Debenhams increases 2013 full year dividend by 4.3%

DividendMax Ltd.

Debenhams increases 2013 full year dividend by 4.3%

Financial headlines

Gross transaction value up 2.5%: UK up 2.3%, International up 3.7%

Group like-for-like sales up 2.0%

Group gross margin flat

Profit before tax down 2.7% at £154.0 million

Earnings per share up 4.1% to 10.2p

Final dividend of 2.4p per share; full year dividend of 3.4p per share

Share buyback continued in line with guidance: £40.2 million in last 12 months to date

Operational headlines

Further progress made against the four pillars of our strategy to build a leading international, multi-channel brand, supported by prudent investment in key areas

Market share gains achieved in clothing and non-clothing product categories both in stores and online

Multi-channel continues to grow well ahead of the market with online sales up 46.2%, representing 13.2% of Group sales

12 store modernisations completed, transformation of Oxford Street into our international flagship store on track for December 2013 launch

New Designers at Debenhams: Patrick Grant, Stephen Jones, Todd Lynn

Good performance from Magasin du Nord

Michael Sharp, Chief Executive of Debenhams, said:

"I am pleased with our performance in 2013 given the very difficult conditions. We gained market share in key categories, demonstrating the competitiveness of our product offer. We continue to deliver growth and additional customer benefits through our strong multi-channel capabilities. At the same time, we are working hard to ensure our UK stores adapt to the challenge of their changing role in a multi-channel world.

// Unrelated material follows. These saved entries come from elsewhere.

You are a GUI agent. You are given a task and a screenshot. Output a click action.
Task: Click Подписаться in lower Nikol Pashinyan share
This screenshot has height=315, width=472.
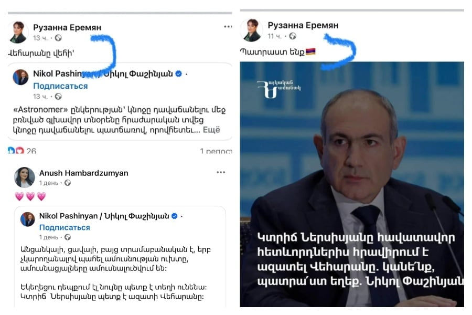[65, 227]
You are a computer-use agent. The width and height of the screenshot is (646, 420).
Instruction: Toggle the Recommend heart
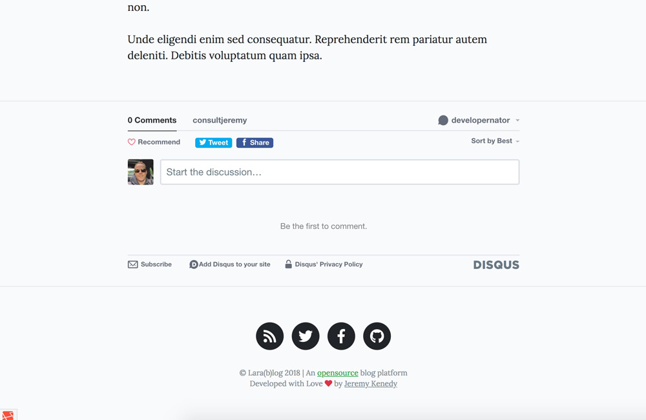coord(130,141)
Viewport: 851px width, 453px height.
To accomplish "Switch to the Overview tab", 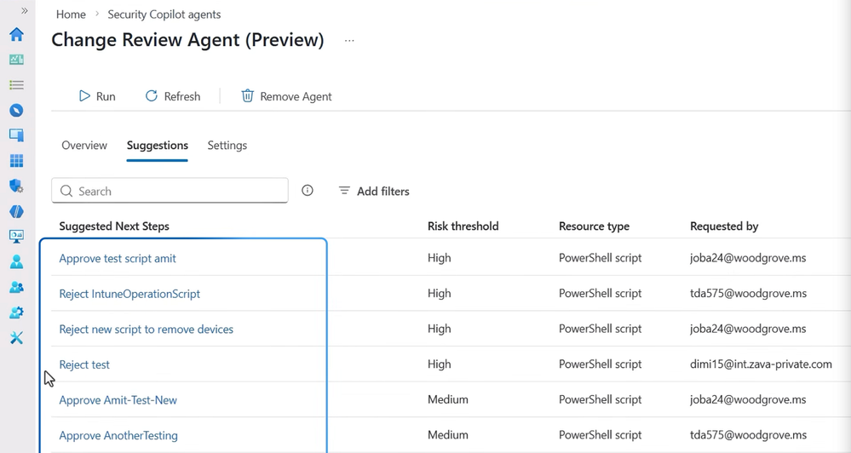I will click(x=84, y=146).
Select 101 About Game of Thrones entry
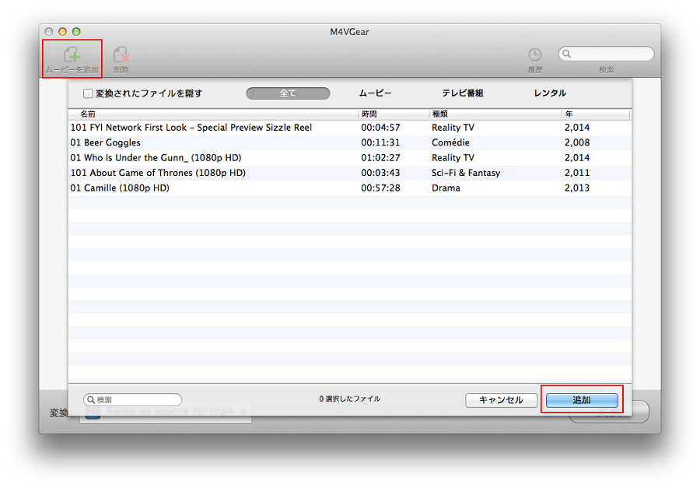 point(158,174)
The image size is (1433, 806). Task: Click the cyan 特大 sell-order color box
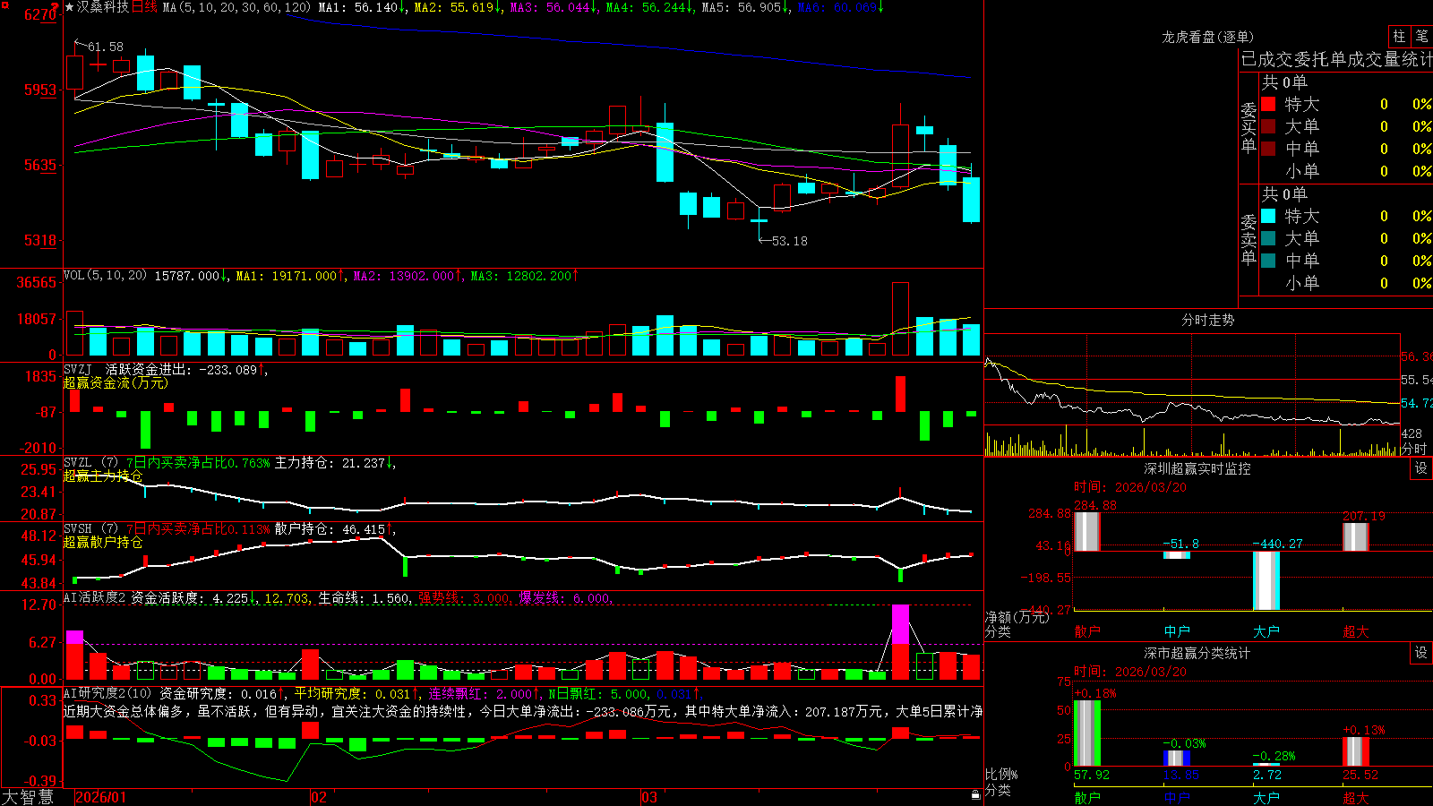tap(1268, 216)
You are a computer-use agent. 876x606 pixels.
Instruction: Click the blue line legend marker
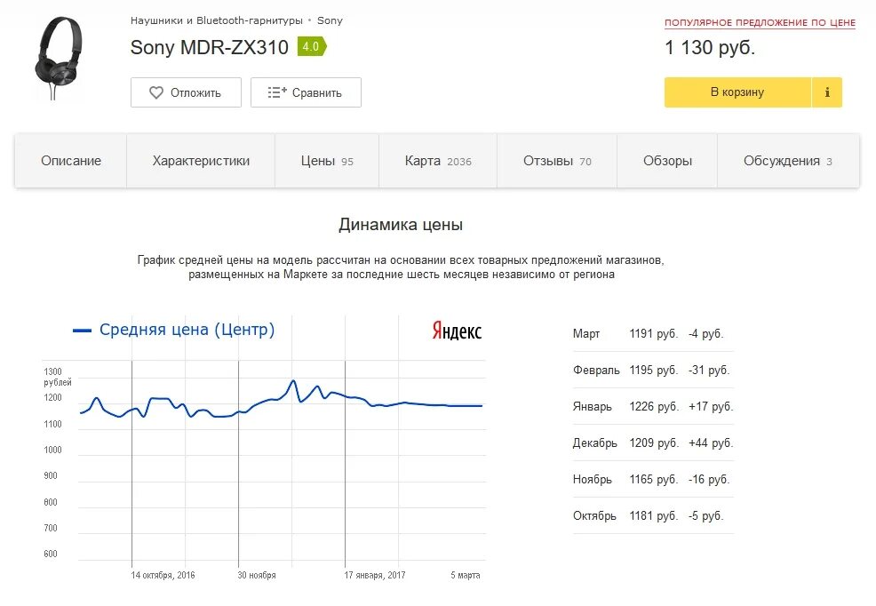click(x=81, y=329)
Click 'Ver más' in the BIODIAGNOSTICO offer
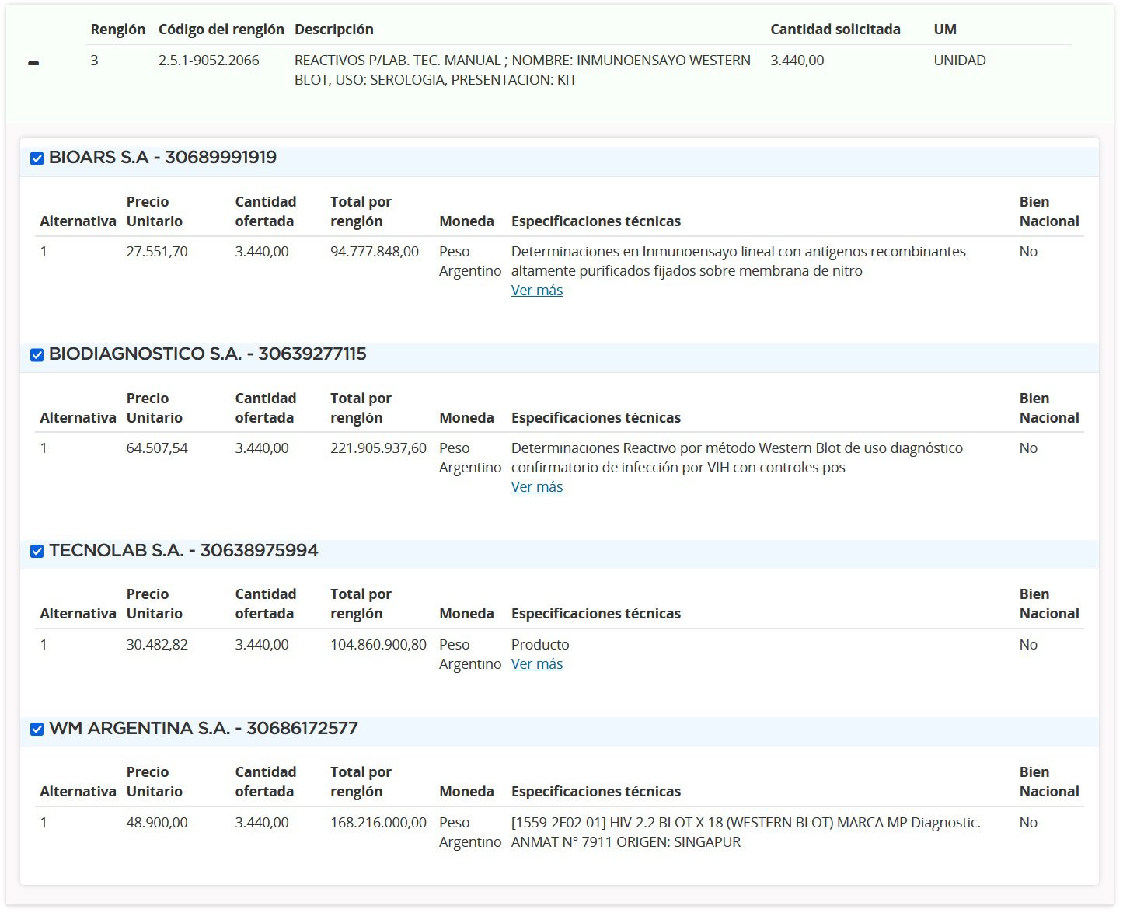Image resolution: width=1130 pixels, height=916 pixels. tap(536, 487)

"Looking ahead, we remain confident in our strategy and are excited about the upcoming launch of our global flagship store on Oxford Street which coincides with the celebration of Debenhams' 200th anniversary.

"More widely, whilst consumer confidence may be showing signs of improvement, we expect that household incomes will remain under pressure from inflation growing ahead of wages. With this in mind, we remain cautious about the strength and pace of any consumer recovery in 2014 and expect the marketplace to remain highly competitive."